Other highlighs in a career spanning more than 100 movies include The Dirty Dozen, Kelly's Heroes, Klute and Invasion of the Bodysnatchers.
He acquired British repertory stage experience and acted in several 60s horror films before winning his first plaudits as the flamboyant aristocrat in Joanna in 1968.
Sutherland solidified his position as a vaguely off-centre lead with his irreverent surgeon Hawkeye Pierce in Robert Altman's breakthrough feature "M*A*S*H in 1970.
Since the 80s, the actor has often played rather glum fathers, authority figures or colorful villains.
Sutherland made the transition from anti-hero character parts (The Dirty Dozen, Kelly's Heroes to anti-hero leads in the early 70s.

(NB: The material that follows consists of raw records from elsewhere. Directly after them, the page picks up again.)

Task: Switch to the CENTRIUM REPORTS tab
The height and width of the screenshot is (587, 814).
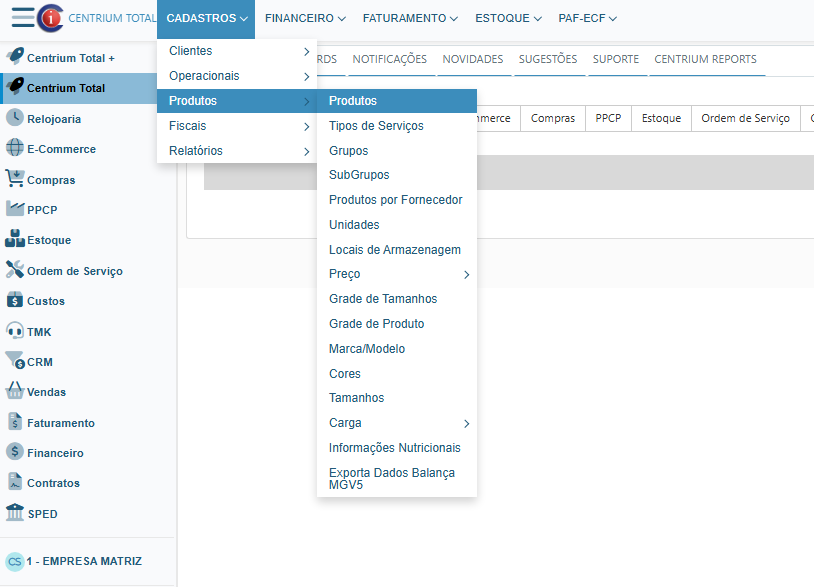Action: (705, 59)
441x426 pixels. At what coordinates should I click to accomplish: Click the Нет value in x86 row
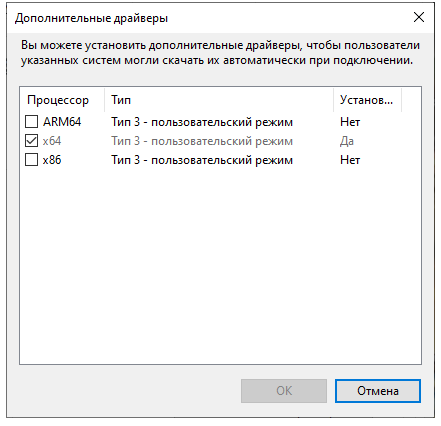click(x=350, y=160)
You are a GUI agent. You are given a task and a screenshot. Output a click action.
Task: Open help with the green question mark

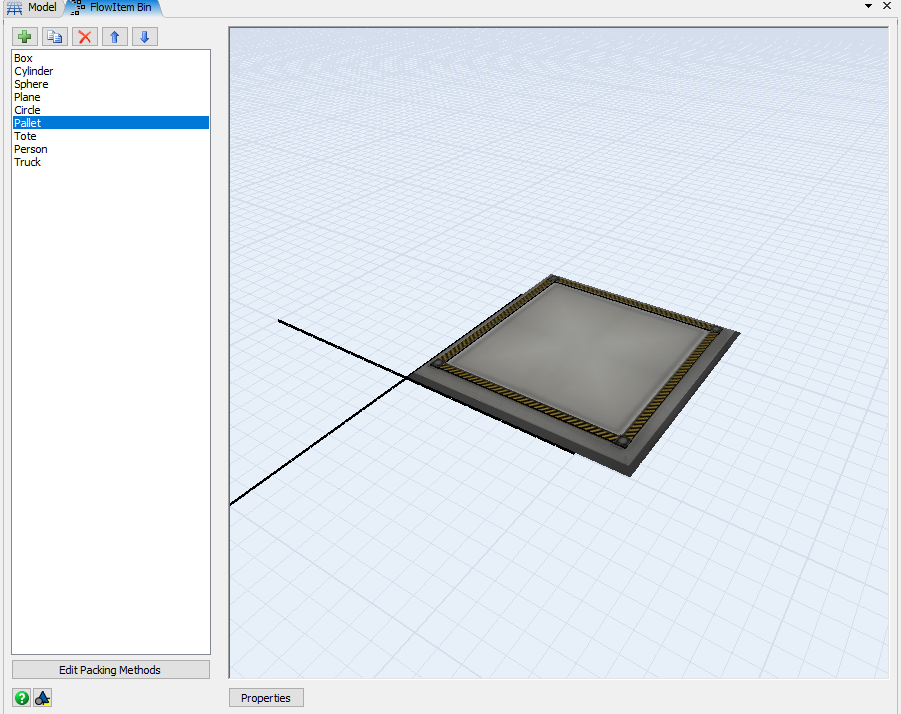(x=22, y=698)
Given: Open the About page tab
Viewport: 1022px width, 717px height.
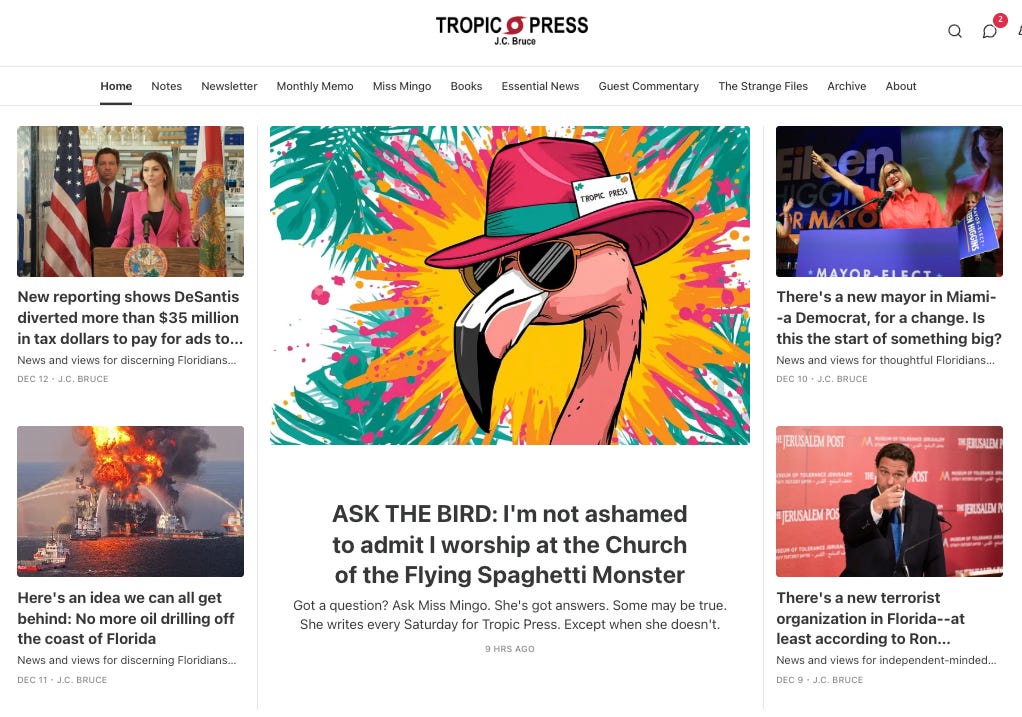Looking at the screenshot, I should tap(901, 86).
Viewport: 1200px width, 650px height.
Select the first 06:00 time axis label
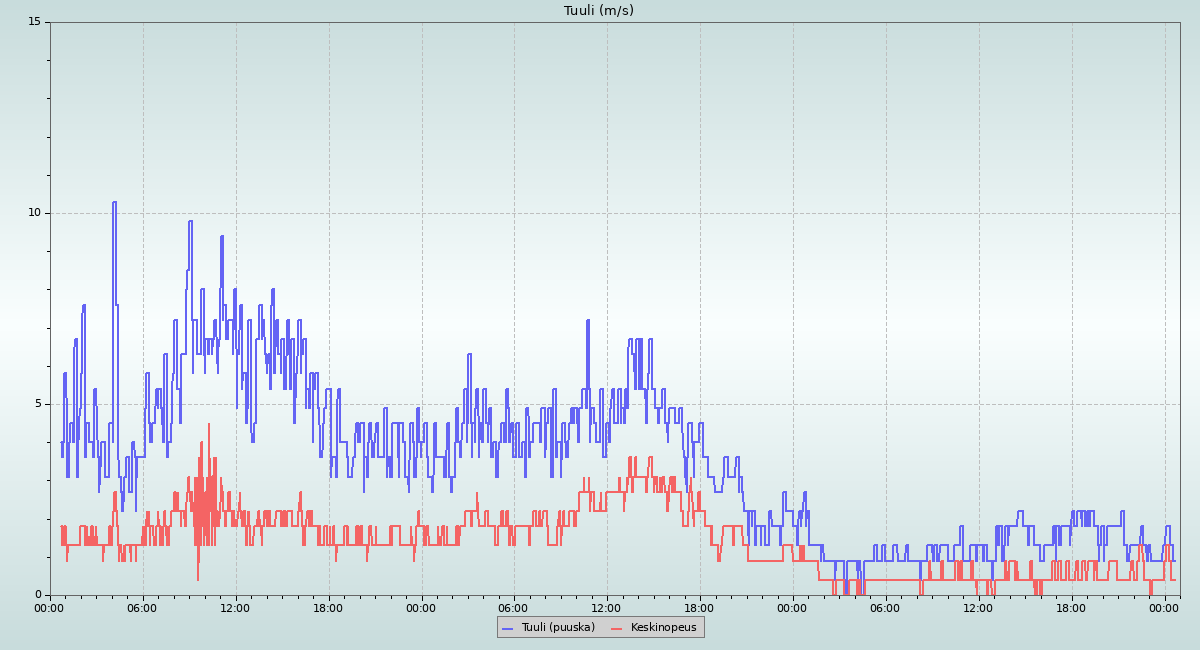coord(143,607)
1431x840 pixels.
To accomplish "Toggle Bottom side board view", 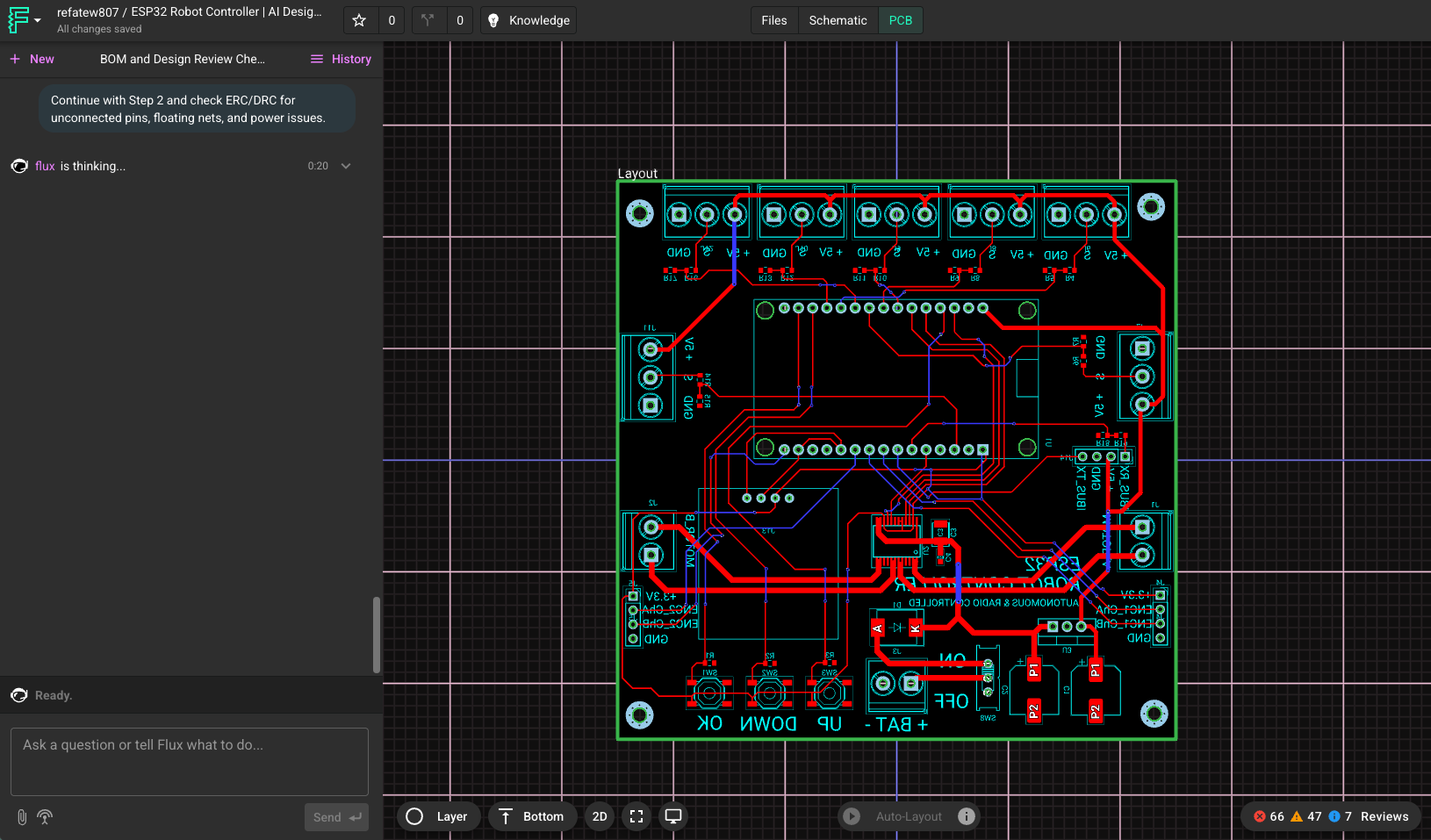I will [531, 816].
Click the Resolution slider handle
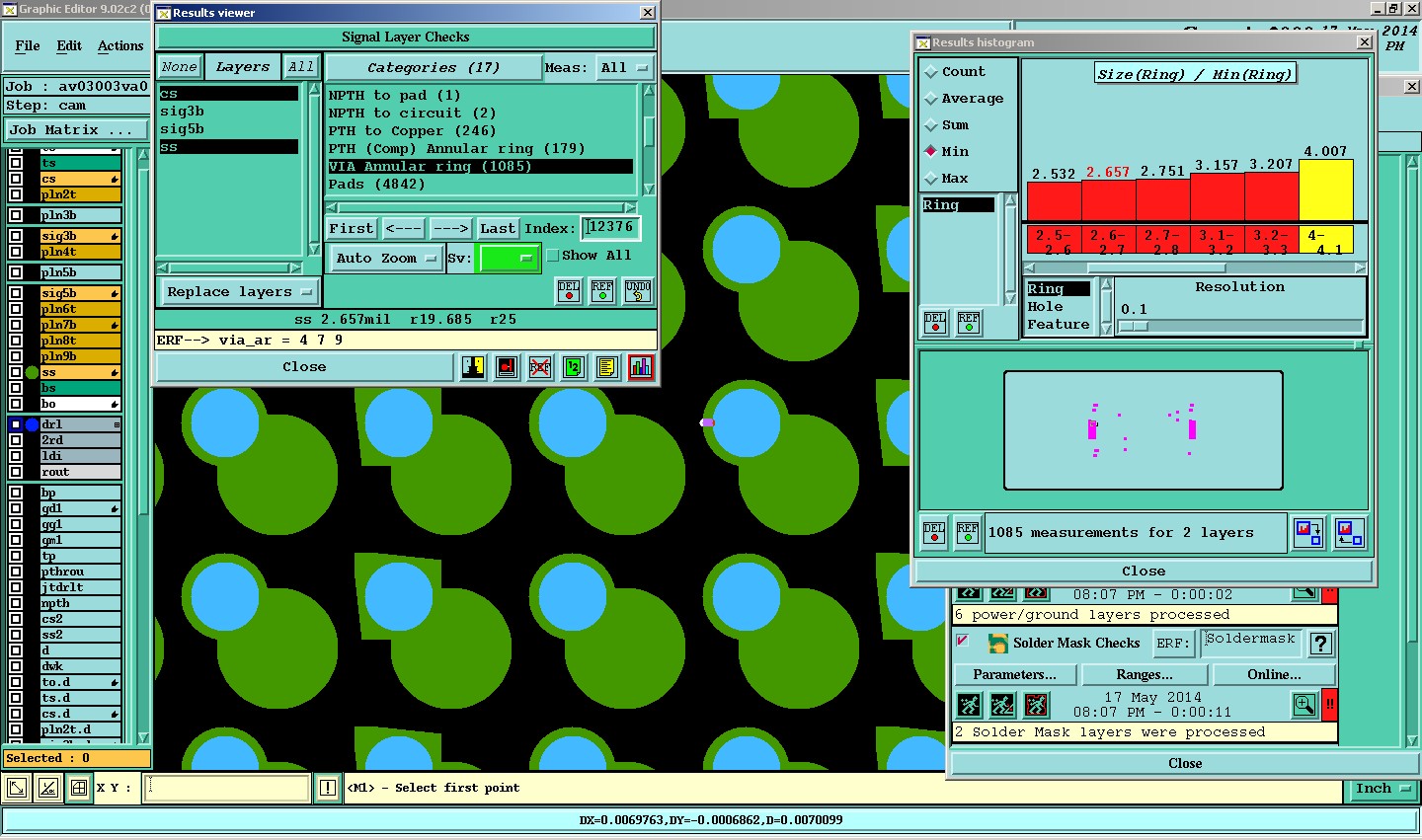Viewport: 1422px width, 840px height. (x=1134, y=327)
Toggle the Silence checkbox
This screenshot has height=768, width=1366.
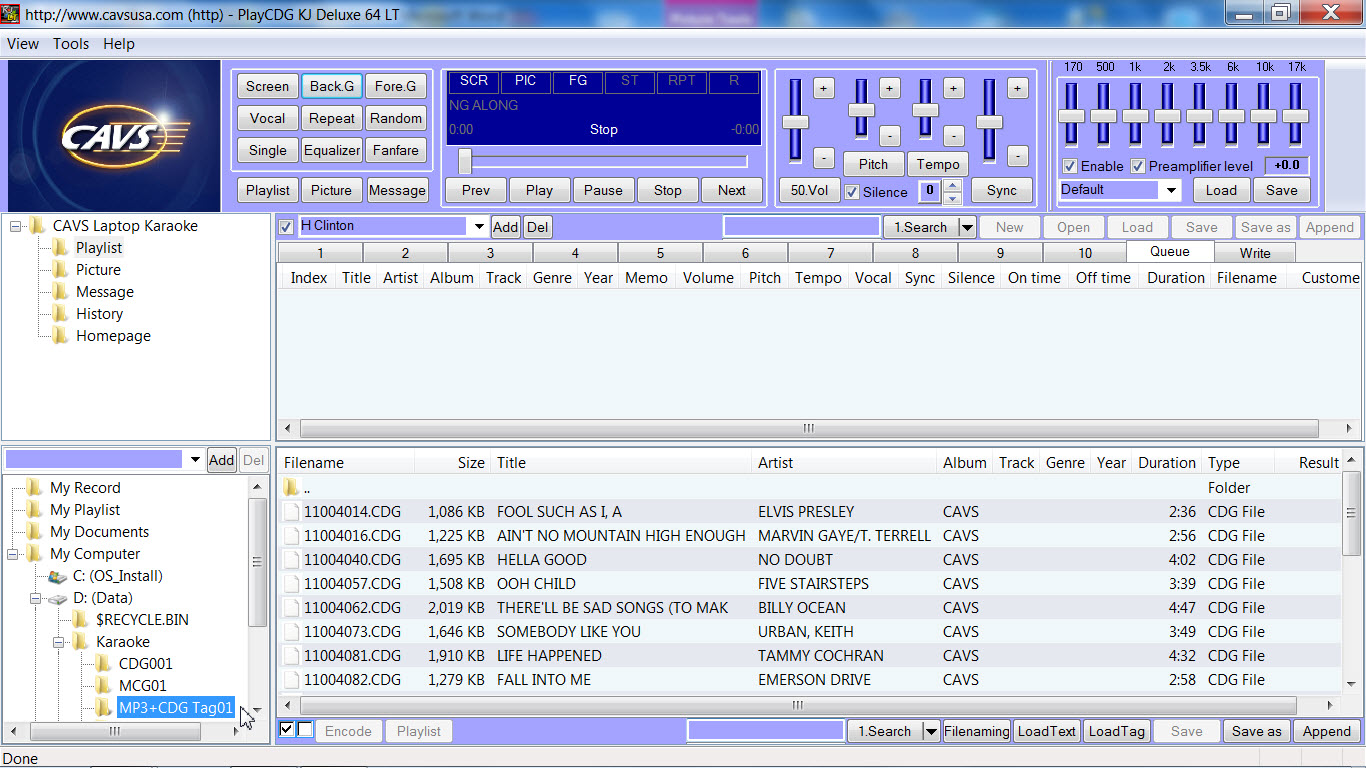pos(852,192)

Landmark performances include the reserved detective, Klute, opposite Jane Fonda (with whom he co-wrote, co-produced and co-starred in the 1972 anti-war film, "F.T.A").
He also starred in Dalton Trumbo's Johnny Got His Gun and famously as a doomed, death-obsessed parent in Roeg's eerie Don't Look Now.
He was the concerned father in Robert Redford's Ordinary People in 1980)and was also memorable, if controversially cast, as Fellini's Casanova.
He went on to bring a nearly palpable sense of paranoia and alienation to Philip Kaufman's remake of Invasion of the Body Snatchers in 1978.
While he has remained a prolific actor into the 90s, few of the actor's later roles have matched his earlier successes.
His professionalism, though. has continued to manifest itself while he has become a familiar small screen presence acting in high-toned TV-movies.
In 1990, he appeared in the anti-apartheid movie A Dry White Season and portrayed Colonel X in Oliver Stone's JFK.
Backdraft allowed him a villainous turn as a pyromaniac and he was also mentor to Kristy Swanson's Buffy the Vampire Slayer in 1992.
He offered a memorable turn as a high-class art dealer living an insecure lifestyle in Six Degrees of Separation.
Sutherland went on to offer two superb but quite different portraits of mentors: he was the veteran attorney who aides a younger lawyer in A Time to Kill and track coach Bill Bowerman in Without Limits.
He sent himself up in Space Cowboys, hunted big game in Instinct and dodged disease with Jamie Lee Curtis in Virus.
Recent work has included little more than broad cameos in the remake of The Italian Job and Anthony Mighella's Cold Mountain.
Howeever, he did win plaudits as the wry Mr Bennett in the 2005 big screen adaptation of Jane Austen's Pride & Prejudice.